(Records excerpted from a collection)
^^^^

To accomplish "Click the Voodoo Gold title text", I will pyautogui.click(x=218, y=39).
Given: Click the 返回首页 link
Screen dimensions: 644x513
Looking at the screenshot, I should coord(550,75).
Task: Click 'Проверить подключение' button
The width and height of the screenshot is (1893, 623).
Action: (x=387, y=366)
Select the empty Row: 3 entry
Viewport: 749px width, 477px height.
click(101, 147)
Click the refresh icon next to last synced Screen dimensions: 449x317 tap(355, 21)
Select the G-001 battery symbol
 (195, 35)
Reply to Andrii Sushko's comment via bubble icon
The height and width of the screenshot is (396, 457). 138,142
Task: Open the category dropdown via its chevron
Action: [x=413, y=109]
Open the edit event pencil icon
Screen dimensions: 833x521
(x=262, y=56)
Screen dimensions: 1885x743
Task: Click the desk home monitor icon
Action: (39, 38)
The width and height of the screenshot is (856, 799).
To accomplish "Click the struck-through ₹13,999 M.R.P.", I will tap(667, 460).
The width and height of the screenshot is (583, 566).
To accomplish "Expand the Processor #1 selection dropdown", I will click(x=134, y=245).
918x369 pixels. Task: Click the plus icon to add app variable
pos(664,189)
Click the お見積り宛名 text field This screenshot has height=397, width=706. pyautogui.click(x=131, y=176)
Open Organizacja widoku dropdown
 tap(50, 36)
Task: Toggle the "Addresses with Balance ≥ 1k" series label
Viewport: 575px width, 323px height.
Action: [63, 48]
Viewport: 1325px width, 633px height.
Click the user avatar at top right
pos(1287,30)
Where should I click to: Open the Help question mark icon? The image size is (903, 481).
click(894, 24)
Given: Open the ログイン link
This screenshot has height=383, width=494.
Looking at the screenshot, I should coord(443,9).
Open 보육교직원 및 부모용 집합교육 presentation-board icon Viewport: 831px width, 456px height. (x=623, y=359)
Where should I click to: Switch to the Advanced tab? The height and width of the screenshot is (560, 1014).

^^^^

__ACTION ITEM__:
Go through the records above and, whenever a line includes the word "will", copy it.

__TASK ANSWER__:
To accomplish "Click the Voodoo Gold title text", I will pyautogui.click(x=218, y=39).
To accomplish "Click the struck-through ₹13,999 M.R.P.", I will tap(667, 460).
To accomplish "Expand the Processor #1 selection dropdown", I will click(x=134, y=245).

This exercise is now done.